◆ Task directions:
Some lines in the listing hold the word "قیمت". Return each of them.
=== Begin Enclosure ===
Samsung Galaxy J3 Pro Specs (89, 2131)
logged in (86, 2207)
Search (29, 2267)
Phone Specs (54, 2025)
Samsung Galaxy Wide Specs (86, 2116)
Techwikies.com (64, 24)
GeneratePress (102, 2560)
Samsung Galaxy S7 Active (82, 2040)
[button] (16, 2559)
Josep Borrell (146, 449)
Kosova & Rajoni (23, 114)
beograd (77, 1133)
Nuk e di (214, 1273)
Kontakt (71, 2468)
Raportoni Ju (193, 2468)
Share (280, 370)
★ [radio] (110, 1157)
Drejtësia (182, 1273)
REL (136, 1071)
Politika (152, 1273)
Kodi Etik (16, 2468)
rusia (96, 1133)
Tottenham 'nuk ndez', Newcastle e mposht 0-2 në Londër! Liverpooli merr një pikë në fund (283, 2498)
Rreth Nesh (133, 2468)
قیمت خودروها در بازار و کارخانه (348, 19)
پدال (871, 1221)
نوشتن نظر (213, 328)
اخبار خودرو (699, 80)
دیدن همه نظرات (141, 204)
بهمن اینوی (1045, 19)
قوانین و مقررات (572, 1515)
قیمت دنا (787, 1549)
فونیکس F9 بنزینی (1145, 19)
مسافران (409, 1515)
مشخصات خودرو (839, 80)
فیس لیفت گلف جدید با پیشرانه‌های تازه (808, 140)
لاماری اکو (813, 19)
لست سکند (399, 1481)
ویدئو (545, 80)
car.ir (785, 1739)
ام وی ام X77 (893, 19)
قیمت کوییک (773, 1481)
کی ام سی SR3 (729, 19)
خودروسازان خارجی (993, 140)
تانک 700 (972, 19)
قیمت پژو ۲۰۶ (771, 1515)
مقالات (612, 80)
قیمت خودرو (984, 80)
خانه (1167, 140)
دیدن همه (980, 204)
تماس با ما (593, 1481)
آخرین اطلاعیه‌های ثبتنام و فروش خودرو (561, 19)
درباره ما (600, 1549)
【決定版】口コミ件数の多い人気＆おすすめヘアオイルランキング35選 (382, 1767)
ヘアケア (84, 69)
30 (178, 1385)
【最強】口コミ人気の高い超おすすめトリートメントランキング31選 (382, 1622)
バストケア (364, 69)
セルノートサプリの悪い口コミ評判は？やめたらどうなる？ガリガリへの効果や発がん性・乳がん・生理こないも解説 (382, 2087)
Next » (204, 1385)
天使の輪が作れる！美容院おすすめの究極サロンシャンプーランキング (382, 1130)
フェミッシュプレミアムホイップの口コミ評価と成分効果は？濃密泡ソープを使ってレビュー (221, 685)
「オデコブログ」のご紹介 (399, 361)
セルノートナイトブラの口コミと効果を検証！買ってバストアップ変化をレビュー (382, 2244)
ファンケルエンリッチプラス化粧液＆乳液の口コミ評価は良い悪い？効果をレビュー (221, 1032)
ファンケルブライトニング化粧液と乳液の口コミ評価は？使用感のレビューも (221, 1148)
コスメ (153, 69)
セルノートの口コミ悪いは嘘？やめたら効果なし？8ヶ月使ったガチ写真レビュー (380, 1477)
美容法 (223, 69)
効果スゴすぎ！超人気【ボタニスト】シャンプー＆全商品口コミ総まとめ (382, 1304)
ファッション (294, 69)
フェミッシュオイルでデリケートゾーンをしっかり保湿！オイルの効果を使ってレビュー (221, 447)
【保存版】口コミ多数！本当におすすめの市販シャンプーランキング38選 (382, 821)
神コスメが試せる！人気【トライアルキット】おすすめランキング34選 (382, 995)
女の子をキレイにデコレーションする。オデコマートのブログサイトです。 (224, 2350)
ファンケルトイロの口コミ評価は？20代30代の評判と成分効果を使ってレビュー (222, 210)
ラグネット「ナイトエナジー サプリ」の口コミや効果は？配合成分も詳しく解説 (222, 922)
=== End Enclosure ===
◆ Answer below:
قیمت خودروها در بازار و کارخانه (348, 19)
قیمت دنا (787, 1549)
قیمت کوییک (773, 1481)
قیمت پژو ۲۰۶ (771, 1515)
قیمت خودرو (984, 80)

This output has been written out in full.